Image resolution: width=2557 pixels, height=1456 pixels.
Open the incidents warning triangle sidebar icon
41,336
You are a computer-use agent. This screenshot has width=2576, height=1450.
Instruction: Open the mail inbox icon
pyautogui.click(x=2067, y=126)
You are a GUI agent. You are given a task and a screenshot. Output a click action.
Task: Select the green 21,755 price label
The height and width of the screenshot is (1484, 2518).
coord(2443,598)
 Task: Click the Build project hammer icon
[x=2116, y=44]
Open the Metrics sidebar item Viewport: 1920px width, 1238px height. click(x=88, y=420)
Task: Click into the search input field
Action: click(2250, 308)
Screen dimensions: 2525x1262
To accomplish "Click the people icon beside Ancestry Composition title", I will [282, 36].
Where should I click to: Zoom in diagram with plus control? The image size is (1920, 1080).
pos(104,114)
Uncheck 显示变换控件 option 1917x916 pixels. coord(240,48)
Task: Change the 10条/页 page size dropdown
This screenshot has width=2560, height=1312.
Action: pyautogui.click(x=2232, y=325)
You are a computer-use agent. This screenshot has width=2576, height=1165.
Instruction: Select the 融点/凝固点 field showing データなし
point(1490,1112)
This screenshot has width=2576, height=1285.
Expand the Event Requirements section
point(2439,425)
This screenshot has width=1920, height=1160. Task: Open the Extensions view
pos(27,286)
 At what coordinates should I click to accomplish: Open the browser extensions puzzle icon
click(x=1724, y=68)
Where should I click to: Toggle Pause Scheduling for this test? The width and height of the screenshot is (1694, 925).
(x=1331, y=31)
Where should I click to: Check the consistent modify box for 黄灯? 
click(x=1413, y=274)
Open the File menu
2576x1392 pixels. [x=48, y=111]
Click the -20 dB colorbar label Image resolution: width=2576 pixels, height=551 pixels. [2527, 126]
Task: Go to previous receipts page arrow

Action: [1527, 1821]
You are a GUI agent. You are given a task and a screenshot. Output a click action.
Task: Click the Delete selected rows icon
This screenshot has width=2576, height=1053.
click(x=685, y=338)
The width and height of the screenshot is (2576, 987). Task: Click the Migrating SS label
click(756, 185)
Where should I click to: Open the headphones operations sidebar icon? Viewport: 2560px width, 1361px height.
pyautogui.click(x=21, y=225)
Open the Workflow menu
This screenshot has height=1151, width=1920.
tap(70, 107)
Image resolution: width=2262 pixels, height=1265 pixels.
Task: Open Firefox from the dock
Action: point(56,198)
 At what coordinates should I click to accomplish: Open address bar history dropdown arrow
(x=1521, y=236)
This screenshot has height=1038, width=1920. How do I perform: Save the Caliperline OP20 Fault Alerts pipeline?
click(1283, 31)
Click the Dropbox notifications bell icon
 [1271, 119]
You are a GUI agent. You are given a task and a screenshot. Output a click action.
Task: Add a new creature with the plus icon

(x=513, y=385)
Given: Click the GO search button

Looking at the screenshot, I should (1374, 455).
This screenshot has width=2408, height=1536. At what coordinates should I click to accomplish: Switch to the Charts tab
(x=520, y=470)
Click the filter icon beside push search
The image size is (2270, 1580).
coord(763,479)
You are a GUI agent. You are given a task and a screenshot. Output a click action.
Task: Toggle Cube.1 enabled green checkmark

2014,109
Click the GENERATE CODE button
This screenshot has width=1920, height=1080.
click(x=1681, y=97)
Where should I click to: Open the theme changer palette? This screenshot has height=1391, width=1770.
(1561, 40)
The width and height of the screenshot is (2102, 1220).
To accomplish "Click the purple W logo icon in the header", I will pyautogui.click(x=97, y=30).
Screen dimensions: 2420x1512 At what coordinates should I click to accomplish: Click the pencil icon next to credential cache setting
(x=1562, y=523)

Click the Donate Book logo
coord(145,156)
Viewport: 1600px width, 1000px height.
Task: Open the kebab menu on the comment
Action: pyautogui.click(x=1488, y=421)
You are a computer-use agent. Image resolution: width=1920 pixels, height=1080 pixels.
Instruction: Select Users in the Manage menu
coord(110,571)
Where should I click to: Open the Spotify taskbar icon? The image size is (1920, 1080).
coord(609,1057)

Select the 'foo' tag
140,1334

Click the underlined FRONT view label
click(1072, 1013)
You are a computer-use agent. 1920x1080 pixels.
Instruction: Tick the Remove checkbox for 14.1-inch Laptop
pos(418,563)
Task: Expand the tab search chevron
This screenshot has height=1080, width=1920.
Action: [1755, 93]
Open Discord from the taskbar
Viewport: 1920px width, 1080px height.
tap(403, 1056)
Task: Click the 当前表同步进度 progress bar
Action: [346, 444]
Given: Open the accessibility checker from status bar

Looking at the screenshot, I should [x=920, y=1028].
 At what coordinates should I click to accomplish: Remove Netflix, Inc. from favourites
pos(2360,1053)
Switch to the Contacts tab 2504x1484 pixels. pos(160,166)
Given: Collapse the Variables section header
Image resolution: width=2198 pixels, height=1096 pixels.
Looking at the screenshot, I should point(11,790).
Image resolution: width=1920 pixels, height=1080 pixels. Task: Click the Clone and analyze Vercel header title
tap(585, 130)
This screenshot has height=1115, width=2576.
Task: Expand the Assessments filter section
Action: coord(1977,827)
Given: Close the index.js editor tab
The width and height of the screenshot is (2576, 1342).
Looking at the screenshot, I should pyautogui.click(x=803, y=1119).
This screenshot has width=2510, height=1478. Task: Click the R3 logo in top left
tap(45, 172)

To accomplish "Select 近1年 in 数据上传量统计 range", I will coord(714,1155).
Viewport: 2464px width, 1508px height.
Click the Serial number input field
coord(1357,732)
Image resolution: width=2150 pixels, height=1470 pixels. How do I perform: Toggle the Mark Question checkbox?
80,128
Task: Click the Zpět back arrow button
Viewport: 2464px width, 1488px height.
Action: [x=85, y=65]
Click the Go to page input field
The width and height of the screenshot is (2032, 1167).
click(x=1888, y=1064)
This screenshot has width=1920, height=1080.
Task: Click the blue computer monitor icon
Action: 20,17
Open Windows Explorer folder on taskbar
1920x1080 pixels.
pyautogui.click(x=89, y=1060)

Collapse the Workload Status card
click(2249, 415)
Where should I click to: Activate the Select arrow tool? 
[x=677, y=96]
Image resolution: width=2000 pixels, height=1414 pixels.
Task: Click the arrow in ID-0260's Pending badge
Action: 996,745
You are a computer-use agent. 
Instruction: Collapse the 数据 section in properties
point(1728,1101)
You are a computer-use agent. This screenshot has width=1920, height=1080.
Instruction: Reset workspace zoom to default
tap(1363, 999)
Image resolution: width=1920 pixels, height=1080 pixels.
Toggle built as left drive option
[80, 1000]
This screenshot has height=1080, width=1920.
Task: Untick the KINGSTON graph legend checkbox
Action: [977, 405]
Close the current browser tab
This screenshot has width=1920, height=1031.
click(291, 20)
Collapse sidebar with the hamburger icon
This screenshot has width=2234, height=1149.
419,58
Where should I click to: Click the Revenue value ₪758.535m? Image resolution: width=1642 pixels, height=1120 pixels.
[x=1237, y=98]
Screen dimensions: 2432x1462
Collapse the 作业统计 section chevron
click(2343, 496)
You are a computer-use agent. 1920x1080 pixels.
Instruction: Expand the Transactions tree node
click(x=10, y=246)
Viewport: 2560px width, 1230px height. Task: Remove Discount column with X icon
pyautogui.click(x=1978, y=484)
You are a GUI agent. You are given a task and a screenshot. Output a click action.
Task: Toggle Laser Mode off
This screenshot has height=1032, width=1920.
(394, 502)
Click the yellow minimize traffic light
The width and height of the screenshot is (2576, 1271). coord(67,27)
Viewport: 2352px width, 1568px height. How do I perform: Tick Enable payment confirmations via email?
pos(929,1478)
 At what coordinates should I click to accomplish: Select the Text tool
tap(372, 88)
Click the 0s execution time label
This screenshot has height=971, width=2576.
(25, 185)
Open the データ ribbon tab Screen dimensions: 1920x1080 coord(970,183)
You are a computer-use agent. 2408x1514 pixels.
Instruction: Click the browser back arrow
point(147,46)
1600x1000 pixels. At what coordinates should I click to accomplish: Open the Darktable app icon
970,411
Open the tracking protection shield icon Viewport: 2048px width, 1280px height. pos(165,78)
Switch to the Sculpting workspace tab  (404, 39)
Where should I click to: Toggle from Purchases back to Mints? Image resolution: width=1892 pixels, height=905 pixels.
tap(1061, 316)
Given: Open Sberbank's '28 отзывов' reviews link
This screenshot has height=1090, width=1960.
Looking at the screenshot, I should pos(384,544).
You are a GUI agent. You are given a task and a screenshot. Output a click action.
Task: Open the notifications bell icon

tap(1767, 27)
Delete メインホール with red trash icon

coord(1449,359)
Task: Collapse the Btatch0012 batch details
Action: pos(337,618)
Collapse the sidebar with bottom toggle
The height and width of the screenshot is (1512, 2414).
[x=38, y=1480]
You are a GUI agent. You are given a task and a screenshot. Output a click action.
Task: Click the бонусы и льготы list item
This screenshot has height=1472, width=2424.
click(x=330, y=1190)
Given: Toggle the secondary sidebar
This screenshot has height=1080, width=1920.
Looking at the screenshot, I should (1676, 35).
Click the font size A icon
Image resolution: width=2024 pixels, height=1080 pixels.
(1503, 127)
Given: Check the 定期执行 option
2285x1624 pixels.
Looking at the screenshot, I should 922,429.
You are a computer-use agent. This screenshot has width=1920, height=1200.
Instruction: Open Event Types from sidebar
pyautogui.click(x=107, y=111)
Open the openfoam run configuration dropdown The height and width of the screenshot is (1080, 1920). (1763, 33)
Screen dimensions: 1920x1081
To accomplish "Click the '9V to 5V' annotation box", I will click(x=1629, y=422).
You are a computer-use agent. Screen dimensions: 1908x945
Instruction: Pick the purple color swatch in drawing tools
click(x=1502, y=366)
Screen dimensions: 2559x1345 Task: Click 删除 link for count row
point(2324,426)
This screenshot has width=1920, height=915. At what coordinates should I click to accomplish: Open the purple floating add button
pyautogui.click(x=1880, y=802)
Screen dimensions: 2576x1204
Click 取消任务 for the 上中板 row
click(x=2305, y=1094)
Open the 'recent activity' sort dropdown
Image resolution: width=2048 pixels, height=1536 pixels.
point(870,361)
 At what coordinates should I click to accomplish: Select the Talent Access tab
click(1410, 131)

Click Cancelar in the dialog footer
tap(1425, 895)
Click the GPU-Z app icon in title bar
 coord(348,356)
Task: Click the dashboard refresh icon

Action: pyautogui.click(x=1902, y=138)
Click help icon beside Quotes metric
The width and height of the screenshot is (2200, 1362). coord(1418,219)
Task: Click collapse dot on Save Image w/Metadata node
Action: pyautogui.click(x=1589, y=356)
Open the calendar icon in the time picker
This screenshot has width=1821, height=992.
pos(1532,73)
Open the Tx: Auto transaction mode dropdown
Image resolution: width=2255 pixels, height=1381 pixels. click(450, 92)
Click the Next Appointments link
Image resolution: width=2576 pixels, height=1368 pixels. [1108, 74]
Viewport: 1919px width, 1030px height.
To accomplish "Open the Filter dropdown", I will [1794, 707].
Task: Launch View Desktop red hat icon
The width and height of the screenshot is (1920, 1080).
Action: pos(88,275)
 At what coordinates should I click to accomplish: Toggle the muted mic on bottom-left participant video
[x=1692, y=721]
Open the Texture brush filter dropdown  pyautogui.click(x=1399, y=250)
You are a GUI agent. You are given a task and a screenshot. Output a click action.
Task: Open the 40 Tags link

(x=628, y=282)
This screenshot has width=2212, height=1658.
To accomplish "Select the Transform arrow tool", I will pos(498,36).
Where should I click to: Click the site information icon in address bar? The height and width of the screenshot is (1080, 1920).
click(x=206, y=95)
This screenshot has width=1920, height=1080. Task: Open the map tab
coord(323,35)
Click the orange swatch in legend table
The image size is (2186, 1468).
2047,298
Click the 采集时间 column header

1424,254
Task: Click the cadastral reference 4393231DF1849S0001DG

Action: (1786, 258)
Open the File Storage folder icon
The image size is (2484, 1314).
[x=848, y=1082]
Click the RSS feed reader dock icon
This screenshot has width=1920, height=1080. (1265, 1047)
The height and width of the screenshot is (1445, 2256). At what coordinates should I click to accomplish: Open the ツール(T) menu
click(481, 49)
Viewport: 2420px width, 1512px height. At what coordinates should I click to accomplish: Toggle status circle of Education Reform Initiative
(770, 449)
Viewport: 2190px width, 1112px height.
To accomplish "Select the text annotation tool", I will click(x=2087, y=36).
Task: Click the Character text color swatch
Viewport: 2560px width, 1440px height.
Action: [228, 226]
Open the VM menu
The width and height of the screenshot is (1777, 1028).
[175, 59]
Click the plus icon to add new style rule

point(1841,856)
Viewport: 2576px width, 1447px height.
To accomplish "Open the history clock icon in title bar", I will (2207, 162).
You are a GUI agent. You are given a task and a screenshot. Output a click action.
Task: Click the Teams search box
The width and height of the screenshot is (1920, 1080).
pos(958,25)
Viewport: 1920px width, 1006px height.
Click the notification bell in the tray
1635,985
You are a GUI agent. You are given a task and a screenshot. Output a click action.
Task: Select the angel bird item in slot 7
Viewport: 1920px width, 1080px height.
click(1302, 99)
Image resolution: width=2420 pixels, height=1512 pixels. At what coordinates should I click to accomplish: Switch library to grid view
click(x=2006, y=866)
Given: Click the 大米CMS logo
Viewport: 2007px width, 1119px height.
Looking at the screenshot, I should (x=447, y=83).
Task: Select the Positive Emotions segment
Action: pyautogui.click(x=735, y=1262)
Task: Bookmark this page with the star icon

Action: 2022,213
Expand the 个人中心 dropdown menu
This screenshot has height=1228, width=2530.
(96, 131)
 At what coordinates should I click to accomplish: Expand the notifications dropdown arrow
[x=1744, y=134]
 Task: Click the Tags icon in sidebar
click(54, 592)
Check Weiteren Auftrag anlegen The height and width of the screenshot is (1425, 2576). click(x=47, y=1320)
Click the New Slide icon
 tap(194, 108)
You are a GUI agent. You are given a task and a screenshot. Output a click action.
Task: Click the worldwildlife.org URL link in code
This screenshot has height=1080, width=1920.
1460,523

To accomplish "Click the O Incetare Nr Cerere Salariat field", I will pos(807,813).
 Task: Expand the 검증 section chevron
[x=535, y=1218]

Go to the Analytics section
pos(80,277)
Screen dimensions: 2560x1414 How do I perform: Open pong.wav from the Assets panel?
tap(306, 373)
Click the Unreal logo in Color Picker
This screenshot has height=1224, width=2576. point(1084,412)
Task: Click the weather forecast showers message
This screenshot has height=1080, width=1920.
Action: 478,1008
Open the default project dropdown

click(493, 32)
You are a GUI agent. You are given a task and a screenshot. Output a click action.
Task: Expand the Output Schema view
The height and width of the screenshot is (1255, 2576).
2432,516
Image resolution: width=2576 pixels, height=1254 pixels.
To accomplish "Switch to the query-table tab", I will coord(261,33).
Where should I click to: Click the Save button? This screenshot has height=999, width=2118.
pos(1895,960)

Instructions for the task: Return each line of the listing that holds the string "annotation".

Exercise result:
To accomplish "Click the '9V to 5V' annotation box", I will click(x=1629, y=422).
To accomplish "Select the text annotation tool", I will click(x=2087, y=36).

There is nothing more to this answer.